╭─ EXTRACTED RECORDS
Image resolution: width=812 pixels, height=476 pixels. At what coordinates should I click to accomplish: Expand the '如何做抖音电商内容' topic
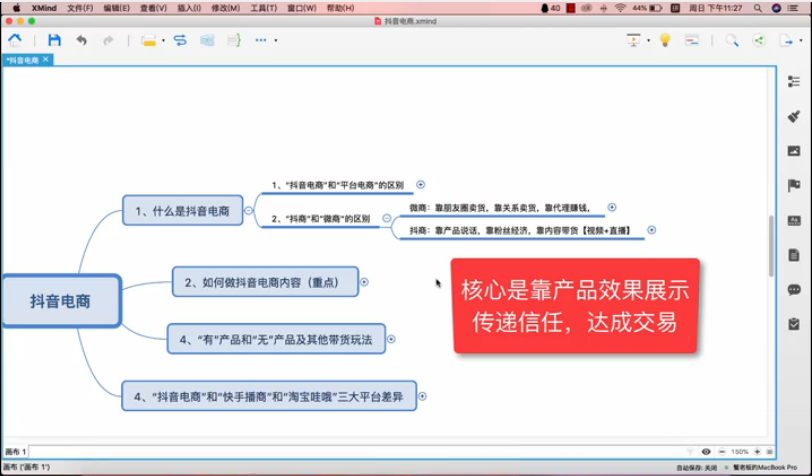click(364, 282)
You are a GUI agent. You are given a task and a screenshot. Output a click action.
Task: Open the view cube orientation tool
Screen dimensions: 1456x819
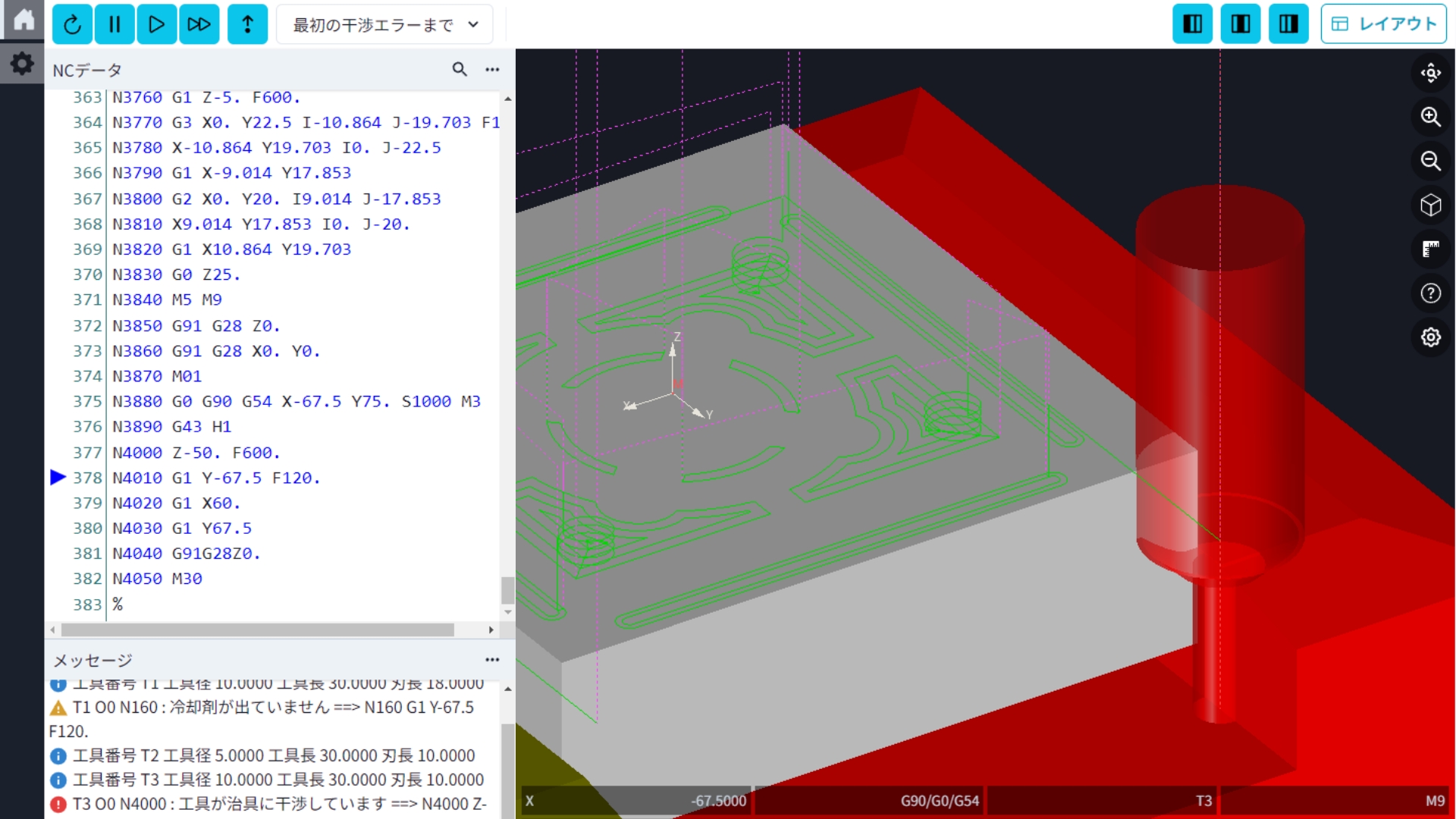click(x=1431, y=205)
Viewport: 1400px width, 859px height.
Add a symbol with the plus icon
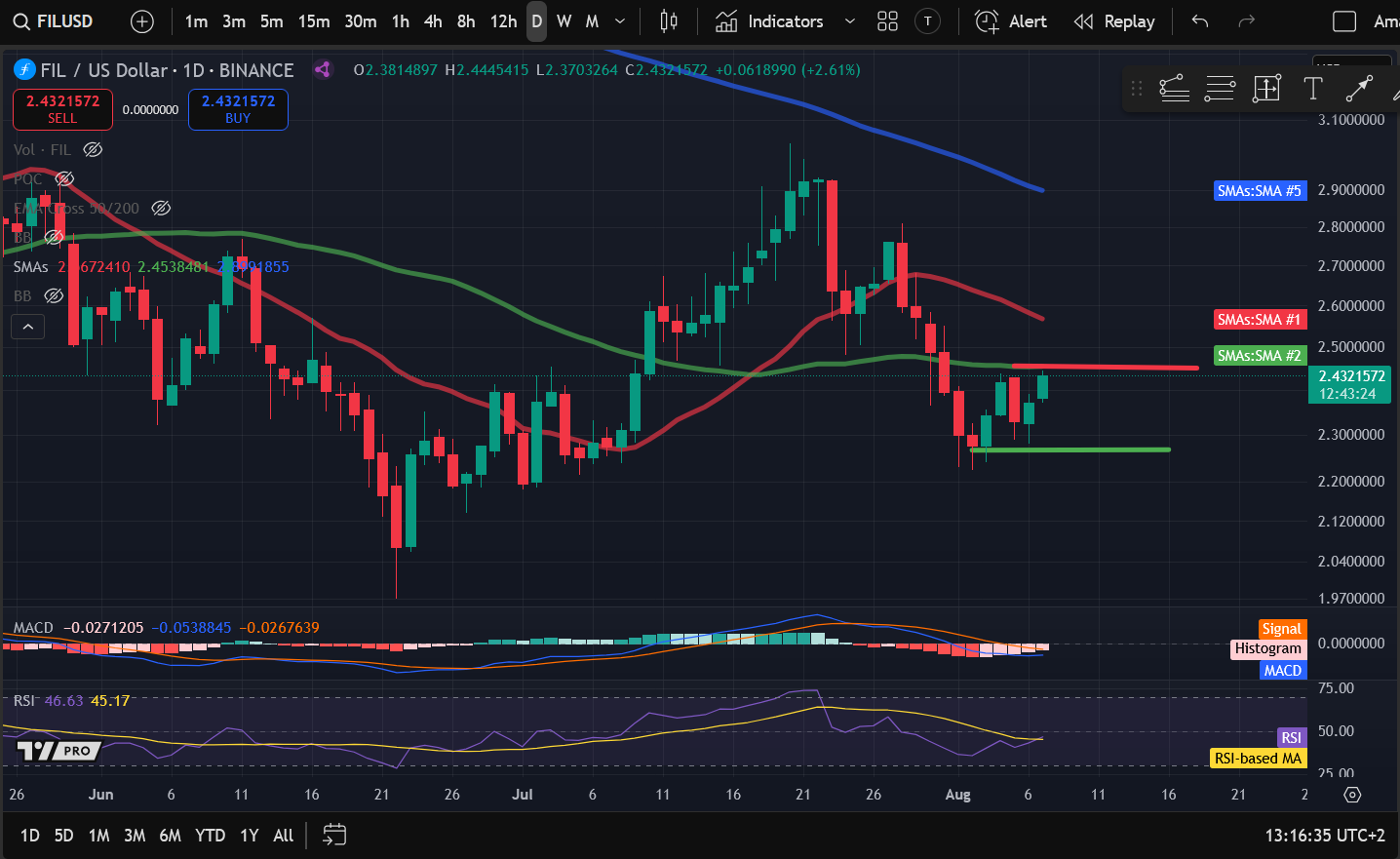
╰─
JOB:
Count the lines in the records above that contain the string "height". Reply with the number alone.

OUTPUT FOR THIS TASK:
2